* **WHAT THIS TASK INVOLVES**: Output exactly the first line of the listing and each line after it, through the line that contains "Осветление (633, 1947)"; add nothing else.

=== Begin Enclosure ===

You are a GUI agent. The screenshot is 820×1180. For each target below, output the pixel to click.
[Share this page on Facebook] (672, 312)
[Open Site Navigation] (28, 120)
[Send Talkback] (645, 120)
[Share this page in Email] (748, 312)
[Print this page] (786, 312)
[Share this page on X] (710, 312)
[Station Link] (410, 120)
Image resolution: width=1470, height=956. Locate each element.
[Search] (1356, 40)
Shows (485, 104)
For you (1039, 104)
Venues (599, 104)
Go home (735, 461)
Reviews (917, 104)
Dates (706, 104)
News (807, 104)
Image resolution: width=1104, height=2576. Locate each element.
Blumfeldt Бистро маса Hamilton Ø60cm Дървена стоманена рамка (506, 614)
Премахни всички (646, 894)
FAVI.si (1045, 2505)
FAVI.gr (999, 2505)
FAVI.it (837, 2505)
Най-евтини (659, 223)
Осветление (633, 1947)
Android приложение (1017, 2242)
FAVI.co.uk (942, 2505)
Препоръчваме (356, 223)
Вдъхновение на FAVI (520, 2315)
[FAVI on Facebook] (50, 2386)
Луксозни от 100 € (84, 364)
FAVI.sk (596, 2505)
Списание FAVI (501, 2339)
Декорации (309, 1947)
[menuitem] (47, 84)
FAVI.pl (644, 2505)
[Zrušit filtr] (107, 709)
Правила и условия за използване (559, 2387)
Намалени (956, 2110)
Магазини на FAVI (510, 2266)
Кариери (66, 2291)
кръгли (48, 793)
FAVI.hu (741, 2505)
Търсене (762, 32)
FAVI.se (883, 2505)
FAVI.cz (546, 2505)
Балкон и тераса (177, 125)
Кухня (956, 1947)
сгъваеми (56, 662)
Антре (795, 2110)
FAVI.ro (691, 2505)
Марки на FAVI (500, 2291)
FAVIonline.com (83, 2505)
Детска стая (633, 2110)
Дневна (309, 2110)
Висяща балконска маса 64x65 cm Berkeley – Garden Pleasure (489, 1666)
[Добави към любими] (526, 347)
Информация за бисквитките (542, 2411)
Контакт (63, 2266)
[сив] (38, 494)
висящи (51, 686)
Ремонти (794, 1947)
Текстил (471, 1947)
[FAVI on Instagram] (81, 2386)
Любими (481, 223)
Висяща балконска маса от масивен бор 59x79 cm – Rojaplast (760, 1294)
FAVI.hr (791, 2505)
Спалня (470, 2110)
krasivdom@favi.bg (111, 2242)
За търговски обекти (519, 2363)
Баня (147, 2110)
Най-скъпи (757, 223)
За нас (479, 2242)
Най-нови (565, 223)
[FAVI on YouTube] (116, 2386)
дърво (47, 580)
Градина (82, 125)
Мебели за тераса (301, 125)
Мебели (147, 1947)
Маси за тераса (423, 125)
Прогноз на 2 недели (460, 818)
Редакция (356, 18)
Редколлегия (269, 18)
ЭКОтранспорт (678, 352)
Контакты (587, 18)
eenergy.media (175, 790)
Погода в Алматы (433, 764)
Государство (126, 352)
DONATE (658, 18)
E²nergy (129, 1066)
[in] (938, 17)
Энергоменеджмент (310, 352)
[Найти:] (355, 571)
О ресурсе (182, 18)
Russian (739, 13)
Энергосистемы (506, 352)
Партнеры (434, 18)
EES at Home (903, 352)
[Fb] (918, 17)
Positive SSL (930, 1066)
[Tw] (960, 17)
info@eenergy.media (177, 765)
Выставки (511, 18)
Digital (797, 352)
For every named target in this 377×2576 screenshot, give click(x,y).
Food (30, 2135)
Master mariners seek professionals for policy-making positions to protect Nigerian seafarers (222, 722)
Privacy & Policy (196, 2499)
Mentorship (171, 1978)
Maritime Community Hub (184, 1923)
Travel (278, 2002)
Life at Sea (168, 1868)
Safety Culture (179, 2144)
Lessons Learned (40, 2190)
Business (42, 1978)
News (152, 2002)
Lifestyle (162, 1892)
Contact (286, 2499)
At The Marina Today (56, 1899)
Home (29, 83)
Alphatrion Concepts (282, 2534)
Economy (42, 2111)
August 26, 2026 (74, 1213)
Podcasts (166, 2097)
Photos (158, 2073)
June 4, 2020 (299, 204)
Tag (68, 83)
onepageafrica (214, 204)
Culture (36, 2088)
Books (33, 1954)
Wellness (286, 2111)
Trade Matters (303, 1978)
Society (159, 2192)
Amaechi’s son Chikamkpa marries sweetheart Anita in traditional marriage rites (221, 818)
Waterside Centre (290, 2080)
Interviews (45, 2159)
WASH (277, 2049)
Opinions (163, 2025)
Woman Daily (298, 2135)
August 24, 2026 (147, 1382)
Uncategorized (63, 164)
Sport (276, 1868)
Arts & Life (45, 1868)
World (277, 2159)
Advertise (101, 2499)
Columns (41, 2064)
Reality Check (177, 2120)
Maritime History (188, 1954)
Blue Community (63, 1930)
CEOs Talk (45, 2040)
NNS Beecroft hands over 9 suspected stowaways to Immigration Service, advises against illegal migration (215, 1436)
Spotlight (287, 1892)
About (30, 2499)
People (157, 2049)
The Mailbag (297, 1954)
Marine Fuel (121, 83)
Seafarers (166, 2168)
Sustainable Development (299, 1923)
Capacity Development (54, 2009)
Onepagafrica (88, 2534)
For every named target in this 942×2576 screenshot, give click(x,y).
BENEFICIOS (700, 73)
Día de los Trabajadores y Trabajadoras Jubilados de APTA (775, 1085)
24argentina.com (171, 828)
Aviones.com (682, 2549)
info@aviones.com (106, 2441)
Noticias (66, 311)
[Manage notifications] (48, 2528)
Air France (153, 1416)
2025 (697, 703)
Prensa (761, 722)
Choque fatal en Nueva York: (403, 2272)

=== End Enclosure ===

* **SOLUTION TO THE PROBLEM**:
You are a GUI agent. The screenshot is 820×1180. For each target below, output the pixel to click.
[Share this page on Facebook] (672, 312)
[Open Site Navigation] (28, 120)
[Send Talkback] (645, 120)
[Share this page in Email] (748, 312)
[Print this page] (786, 312)
[Share this page on X] (710, 312)
[Station Link] (410, 120)
Image resolution: width=1470, height=956. Locate each element.
[Search] (1356, 40)
Shows (485, 104)
For you (1039, 104)
Venues (599, 104)
Go home (735, 461)
Reviews (917, 104)
Dates (706, 104)
News (807, 104)
Image resolution: width=1104, height=2576. Locate each element.
Blumfeldt Бистро маса Hamilton Ø60cm Дървена стоманена рамка (506, 614)
Премахни всички (646, 894)
FAVI.si (1045, 2505)
FAVI.gr (999, 2505)
FAVI.it (837, 2505)
Най-евтини (659, 223)
Осветление (633, 1947)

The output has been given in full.